Perusing the New York Times last weekend, I came across an article entitled “Wu-Tang Clan Plans to Sell Just One Copy of  a New Album.”  Oh, so they are going to offer one download and watch it permeate the world virally?

Wrong, they literally mean one single copy.  One beautifully boxed album.  A holy grail of rap music from a venerable crew.  One.


Wu Tang plans to “exhibit” the album, playing the album (not even performing live themselves) in museums and other similar venues for about as much as a ticket to see Aziz Ansari do stand up live.  And don’t even think about going and recording the album with your smartphone or another device.

The intention appears to be to push the boundaries of how society values art in all forms.  The Wu Tang Clan said in a statement:

Is exclusivity versus mass replication really the 50 million dollar difference between a microphone and a paintbrush? Is contemporary art overvalued in an exclusive market, or are musicians undervalued in a profoundly saturated market? By adopting a 400 year old Renaissance-style approach to music, offering it as a commissioned commodity and allowing it to take a similar trajectory from creation to exhibition to sale, as any other contemporary art piece, we hope to inspire and intensify urgent debates about the future of music.

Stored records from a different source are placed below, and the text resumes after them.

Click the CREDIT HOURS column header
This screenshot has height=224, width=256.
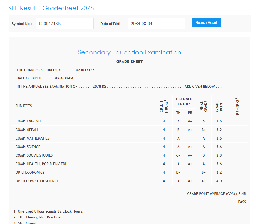[x=163, y=106]
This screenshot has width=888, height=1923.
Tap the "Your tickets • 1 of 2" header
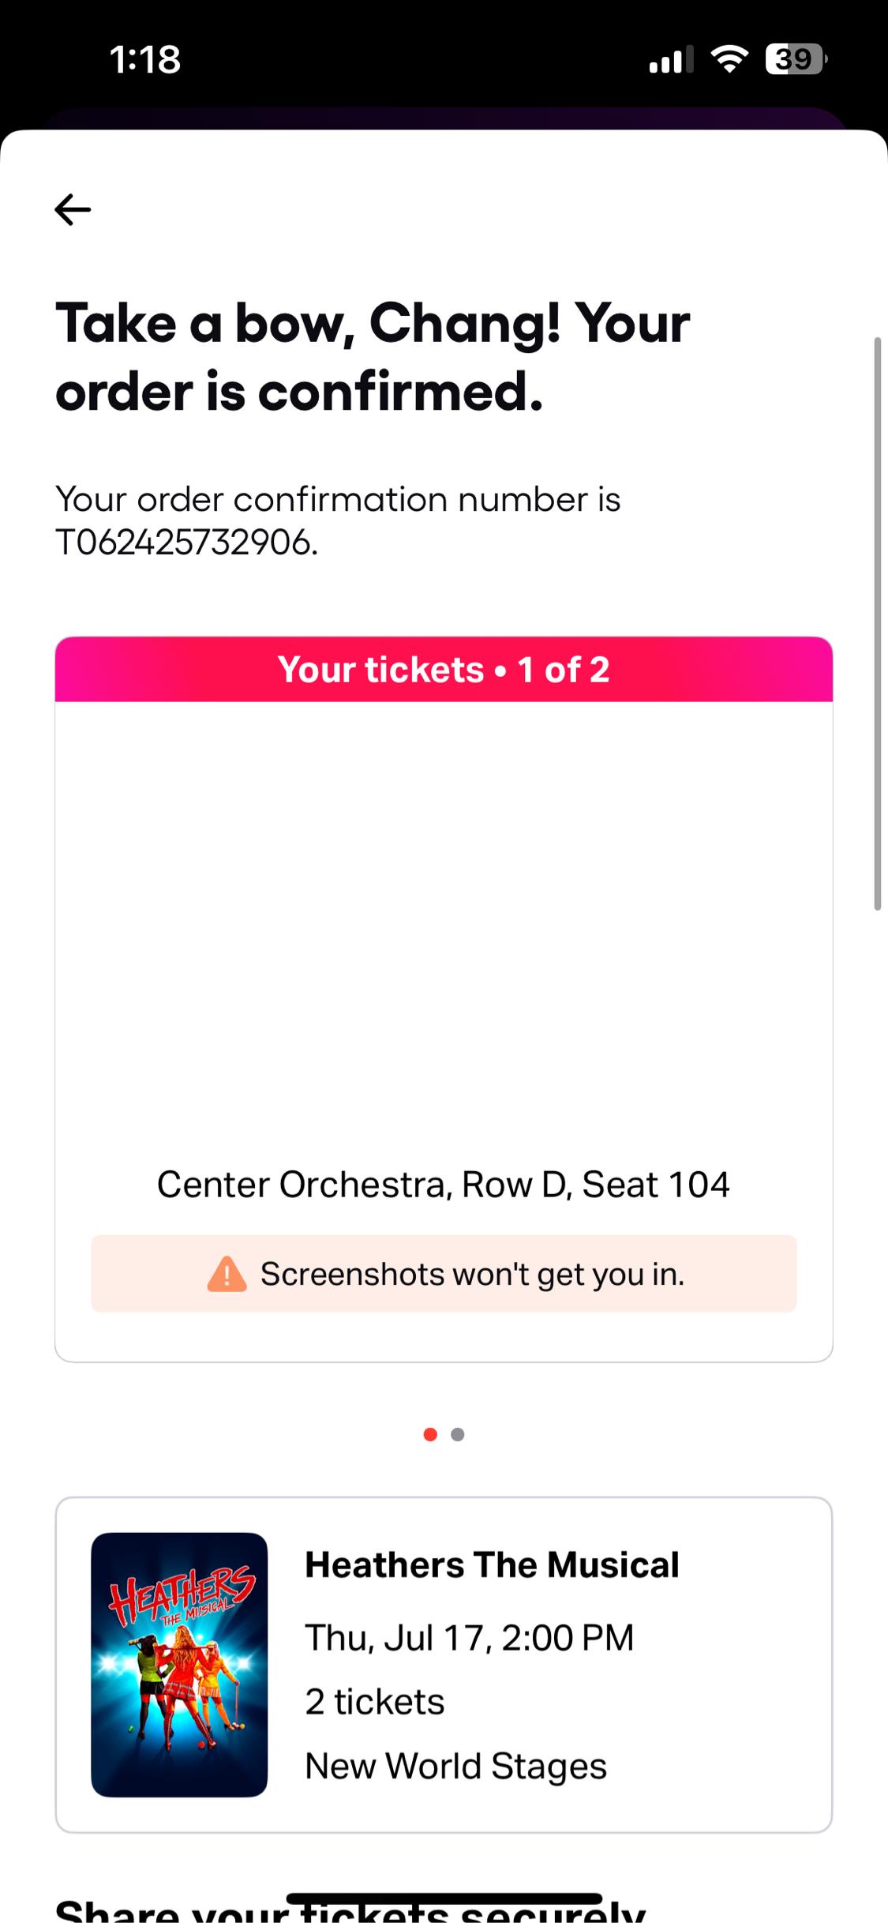click(x=444, y=670)
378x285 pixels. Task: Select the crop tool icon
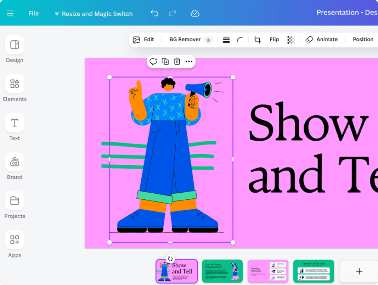258,40
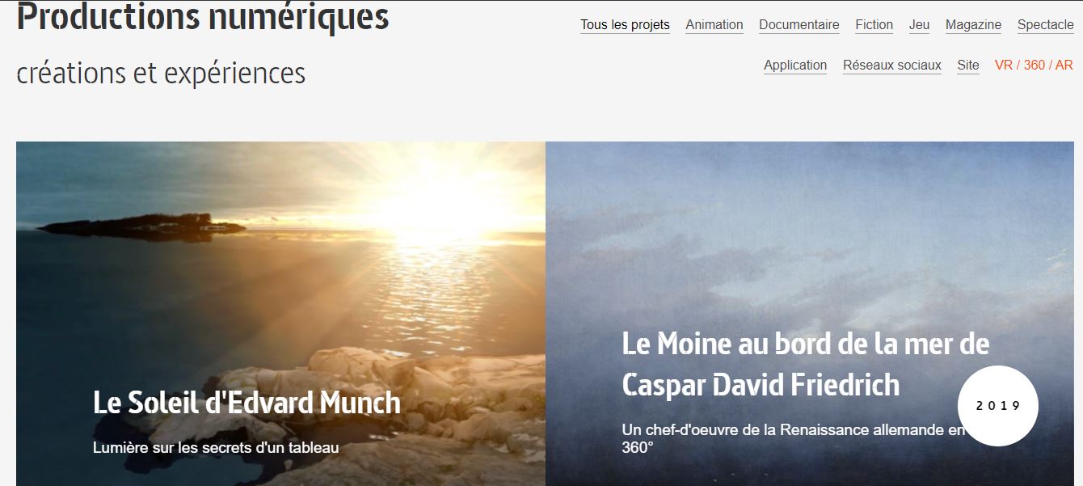Click Lumière sur les secrets d'un tableau subtitle
1083x486 pixels.
point(216,447)

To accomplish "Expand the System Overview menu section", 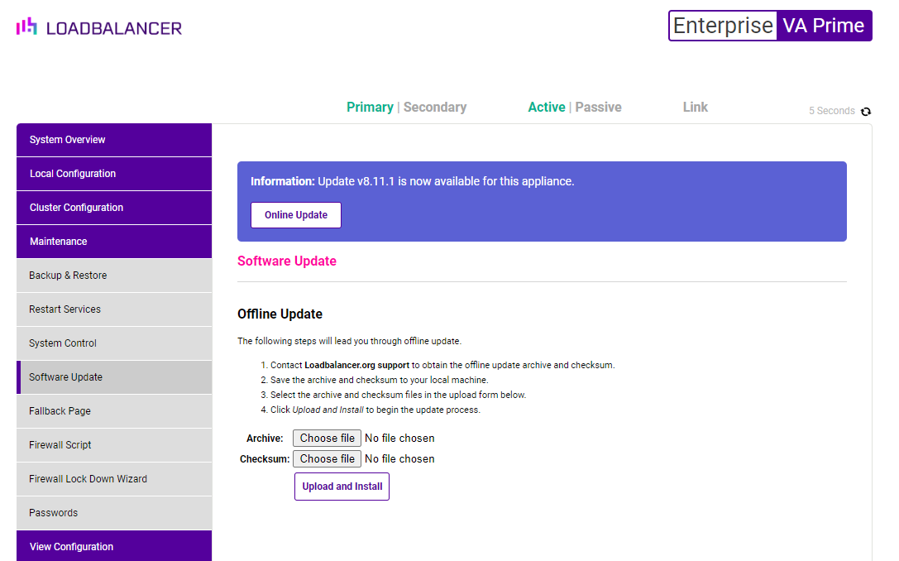I will [x=114, y=140].
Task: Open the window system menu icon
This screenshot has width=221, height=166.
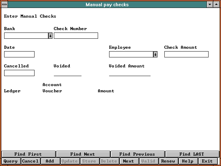Action: point(5,4)
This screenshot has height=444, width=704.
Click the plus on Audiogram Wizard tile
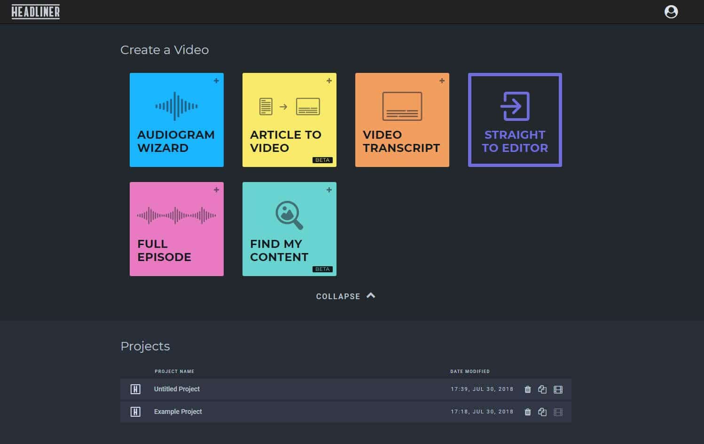click(216, 81)

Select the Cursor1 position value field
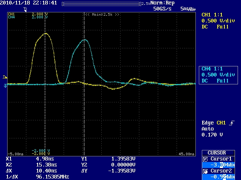[x=223, y=164]
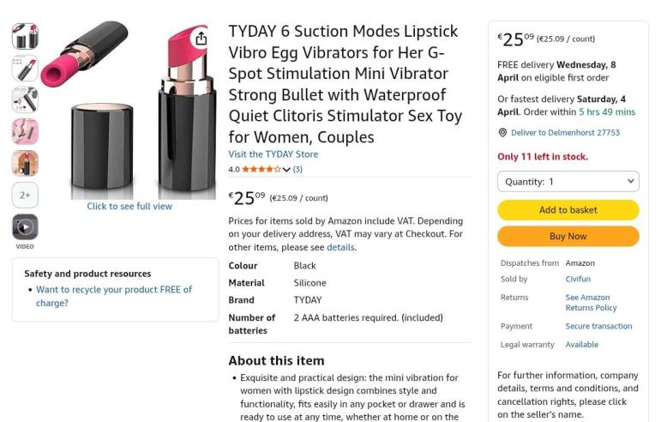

We hope to steer those debates toward more radical solutions and provoke questions about the value and perception of music as a work of art in today’s world.

It’s an intriguing concept based on theories of supply and demand.  But in order to make this work, it seems reserved to those acts that have developed a cult following.   It seems like something Prince would have considered at one point or another.  Rare, sought after albums are often a band’s first album – before they got the record deal and got major airplay.  Valuation of art pieces, however, tend to be based on the work itself, the time period of the work relative to the artist’s body of work and the number of copies or similar works available from the artist.

Do people feel an “ownership” connection about their music the same way that they do about a Warhol or a Banksy, especially those of us who were teenagers listening to Wu Tang around the Napster era?

So DuetsBlog readers, what do you think about the valuation of contemporary art versus music?  Do you think others will follow the Wu Tang distribution approach?